"Friendship is unnecessary, like philosophy, like art...It has no survival value; rather it is one of those things that give value to survival."
~C. S. Lewis~
Burahara and Menchi were like night and day standing next to each other.
Despite the obvious visual differences there was the completely contradictory stances they had on their profession, as well as the comedic clash that was their personalities. One need only to glance at the two, however, to see they had chemistry.
Not romantically, or at least not that I knew of, but rather they worked well together.
I briefly wondered if they had worked jobs together in the past and tried to rack my brain to see if such a thing had been mentioned in the manga. With little success. Although I blame my pounding head-ache, it made all rational thought impossible. Unfortunately rational thought is exactly what I needed at that moment, as there was no-way I'd be able to take down a Great Stamp in my current condition.
Perhaps if I wasn't feeling sub-par I could have climbed a tree and dropped a rock on its head or drooped an axe-kick, whatever worked.

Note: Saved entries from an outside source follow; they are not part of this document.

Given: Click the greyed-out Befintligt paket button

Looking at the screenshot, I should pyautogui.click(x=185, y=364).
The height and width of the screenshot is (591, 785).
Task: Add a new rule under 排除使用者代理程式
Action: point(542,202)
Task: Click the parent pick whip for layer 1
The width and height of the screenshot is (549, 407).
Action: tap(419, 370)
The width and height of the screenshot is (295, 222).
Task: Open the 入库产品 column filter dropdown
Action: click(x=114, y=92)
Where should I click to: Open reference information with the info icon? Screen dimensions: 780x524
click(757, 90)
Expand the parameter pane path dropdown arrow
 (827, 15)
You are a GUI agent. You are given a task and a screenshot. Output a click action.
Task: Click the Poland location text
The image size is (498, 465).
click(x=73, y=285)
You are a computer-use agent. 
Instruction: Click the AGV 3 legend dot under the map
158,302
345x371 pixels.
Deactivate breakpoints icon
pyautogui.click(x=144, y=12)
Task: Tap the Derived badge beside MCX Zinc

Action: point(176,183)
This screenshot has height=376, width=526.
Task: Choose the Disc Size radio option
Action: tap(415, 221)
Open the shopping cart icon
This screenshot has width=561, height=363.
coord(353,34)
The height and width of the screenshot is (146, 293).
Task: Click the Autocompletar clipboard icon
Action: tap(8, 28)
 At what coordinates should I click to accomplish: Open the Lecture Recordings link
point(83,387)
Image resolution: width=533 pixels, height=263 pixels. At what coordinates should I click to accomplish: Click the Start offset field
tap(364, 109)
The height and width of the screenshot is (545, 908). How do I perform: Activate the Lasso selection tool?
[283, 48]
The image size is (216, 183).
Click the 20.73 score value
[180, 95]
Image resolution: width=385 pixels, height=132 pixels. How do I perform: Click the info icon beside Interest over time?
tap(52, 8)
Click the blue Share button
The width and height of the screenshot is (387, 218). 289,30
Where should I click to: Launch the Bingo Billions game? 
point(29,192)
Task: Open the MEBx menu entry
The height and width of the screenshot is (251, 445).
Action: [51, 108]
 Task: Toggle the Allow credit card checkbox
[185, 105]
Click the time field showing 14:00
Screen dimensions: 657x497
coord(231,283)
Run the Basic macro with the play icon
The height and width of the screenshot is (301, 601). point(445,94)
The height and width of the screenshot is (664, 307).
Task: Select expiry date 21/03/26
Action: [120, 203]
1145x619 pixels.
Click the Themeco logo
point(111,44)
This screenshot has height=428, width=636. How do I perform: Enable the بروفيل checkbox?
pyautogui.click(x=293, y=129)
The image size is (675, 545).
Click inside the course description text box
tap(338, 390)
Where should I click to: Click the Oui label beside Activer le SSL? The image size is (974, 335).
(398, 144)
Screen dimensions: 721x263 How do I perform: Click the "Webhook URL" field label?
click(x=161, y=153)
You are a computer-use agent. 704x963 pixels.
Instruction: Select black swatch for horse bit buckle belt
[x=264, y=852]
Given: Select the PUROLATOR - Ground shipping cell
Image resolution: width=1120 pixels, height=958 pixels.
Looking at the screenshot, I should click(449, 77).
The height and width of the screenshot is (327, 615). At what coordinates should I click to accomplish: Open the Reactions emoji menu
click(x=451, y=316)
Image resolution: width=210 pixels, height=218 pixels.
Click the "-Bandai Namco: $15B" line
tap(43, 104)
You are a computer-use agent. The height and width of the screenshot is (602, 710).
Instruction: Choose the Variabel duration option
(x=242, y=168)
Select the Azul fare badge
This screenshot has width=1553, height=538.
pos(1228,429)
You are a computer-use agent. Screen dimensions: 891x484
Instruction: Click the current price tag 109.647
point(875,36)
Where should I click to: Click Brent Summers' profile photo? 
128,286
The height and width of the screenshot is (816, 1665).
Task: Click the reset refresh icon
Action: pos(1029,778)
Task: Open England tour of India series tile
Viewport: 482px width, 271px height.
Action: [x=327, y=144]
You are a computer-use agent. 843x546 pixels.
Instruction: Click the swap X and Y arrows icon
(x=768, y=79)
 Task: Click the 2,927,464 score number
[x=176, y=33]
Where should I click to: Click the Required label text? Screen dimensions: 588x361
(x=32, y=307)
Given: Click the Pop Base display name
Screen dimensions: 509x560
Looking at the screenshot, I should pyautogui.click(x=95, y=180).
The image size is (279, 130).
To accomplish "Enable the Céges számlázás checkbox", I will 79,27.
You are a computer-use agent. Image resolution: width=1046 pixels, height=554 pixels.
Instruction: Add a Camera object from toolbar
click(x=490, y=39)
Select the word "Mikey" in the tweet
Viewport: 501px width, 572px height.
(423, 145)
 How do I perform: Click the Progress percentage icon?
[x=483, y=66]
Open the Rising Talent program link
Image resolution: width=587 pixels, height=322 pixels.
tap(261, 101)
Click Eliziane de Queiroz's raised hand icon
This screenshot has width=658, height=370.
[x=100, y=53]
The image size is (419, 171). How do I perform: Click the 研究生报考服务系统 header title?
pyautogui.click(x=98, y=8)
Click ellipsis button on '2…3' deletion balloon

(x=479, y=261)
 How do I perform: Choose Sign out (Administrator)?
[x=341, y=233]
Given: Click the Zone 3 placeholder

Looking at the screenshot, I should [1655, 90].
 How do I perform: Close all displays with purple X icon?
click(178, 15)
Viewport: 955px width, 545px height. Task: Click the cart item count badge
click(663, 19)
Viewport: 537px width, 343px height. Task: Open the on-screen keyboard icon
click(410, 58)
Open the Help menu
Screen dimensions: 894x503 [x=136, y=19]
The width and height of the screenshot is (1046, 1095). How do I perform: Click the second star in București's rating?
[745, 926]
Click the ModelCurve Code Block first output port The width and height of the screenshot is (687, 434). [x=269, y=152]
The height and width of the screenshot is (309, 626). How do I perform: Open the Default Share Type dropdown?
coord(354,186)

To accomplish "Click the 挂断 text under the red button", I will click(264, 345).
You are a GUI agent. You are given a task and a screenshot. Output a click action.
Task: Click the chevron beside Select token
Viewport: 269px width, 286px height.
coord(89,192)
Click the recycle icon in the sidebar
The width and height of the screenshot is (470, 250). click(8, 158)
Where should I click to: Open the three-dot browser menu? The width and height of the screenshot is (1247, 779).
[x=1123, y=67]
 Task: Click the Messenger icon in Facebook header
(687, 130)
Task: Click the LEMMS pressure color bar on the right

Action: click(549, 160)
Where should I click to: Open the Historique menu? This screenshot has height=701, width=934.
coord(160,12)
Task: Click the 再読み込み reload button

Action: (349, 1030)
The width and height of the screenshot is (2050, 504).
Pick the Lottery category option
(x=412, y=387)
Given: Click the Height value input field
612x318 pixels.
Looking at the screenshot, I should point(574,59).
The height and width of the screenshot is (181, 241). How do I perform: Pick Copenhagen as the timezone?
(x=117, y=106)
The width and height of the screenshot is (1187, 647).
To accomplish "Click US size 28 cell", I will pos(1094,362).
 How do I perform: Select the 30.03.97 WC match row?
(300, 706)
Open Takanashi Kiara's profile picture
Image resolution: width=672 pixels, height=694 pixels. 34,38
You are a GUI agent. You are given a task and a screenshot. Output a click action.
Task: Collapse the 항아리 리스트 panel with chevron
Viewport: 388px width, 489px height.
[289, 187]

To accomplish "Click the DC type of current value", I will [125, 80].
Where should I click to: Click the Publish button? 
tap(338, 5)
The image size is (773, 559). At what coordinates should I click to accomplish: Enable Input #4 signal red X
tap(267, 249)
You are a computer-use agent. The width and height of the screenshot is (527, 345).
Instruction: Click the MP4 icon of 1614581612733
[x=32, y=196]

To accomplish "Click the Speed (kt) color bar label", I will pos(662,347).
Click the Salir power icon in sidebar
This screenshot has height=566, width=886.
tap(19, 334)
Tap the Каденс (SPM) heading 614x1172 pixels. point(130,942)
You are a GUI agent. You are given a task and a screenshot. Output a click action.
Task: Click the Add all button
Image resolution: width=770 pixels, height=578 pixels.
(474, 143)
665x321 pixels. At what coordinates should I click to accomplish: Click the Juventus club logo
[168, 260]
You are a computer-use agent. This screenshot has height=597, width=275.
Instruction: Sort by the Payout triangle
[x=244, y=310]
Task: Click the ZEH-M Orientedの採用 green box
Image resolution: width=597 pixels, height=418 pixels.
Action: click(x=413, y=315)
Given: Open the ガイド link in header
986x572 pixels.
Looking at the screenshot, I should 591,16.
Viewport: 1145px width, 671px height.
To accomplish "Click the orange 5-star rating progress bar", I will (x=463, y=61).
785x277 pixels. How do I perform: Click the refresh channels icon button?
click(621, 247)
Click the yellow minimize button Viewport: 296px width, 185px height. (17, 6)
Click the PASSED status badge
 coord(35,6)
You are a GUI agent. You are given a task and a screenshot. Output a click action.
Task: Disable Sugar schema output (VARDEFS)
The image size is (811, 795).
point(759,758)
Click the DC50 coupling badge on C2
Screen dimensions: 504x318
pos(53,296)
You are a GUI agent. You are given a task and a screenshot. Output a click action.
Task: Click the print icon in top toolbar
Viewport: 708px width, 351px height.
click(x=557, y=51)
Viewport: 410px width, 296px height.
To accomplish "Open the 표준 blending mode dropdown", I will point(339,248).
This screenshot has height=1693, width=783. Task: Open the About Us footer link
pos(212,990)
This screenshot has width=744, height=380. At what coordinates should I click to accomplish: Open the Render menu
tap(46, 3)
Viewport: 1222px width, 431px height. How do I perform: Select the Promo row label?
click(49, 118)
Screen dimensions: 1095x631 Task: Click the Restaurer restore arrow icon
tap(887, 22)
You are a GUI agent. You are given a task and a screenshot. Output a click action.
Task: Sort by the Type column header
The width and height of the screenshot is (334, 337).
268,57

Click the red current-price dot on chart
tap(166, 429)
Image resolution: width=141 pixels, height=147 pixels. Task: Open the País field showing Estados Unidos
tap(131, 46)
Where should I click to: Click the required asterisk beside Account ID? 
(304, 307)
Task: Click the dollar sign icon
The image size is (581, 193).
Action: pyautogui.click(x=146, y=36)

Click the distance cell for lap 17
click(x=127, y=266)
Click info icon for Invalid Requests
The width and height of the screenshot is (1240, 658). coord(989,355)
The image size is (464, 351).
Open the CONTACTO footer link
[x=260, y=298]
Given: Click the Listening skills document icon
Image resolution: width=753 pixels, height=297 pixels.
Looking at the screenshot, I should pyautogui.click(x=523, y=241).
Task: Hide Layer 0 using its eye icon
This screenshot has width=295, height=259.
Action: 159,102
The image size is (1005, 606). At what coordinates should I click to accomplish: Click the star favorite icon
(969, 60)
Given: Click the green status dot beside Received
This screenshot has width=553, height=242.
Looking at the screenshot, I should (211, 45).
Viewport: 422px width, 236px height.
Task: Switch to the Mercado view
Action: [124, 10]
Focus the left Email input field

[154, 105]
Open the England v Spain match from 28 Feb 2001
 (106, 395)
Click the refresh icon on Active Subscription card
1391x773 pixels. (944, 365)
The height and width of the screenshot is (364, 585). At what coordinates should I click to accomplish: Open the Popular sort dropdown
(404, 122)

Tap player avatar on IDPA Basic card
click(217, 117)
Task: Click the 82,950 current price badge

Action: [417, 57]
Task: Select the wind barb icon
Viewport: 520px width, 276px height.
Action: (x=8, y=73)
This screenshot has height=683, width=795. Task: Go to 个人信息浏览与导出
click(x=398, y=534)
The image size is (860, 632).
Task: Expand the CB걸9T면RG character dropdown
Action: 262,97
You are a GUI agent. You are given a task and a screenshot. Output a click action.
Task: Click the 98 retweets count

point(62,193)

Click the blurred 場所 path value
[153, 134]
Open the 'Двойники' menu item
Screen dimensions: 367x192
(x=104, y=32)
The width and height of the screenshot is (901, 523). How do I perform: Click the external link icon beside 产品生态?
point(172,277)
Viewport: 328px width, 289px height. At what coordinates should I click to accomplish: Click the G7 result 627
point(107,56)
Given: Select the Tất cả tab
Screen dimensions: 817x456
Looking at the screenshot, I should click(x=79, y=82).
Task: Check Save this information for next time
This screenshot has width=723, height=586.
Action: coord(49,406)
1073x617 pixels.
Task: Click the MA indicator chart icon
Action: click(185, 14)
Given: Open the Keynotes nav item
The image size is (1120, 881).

But as things stood I didn't trust myself with walking let alone with anything that involved my feet leaving the ground.
Which left me with the rather un-tasteful (due to my headache) job of thinking my way through this exam.
Luckily the answer was rather simple; if I couldn't get the Great Stamp I could get some-one to do it for me. Unluckily, the only people who would be willing to help me out, as they sort-of owe me anyway, were the very same people I had been trying desperately to avoid for the past twenty-four hours.
I wonder if someone up there has it out for me.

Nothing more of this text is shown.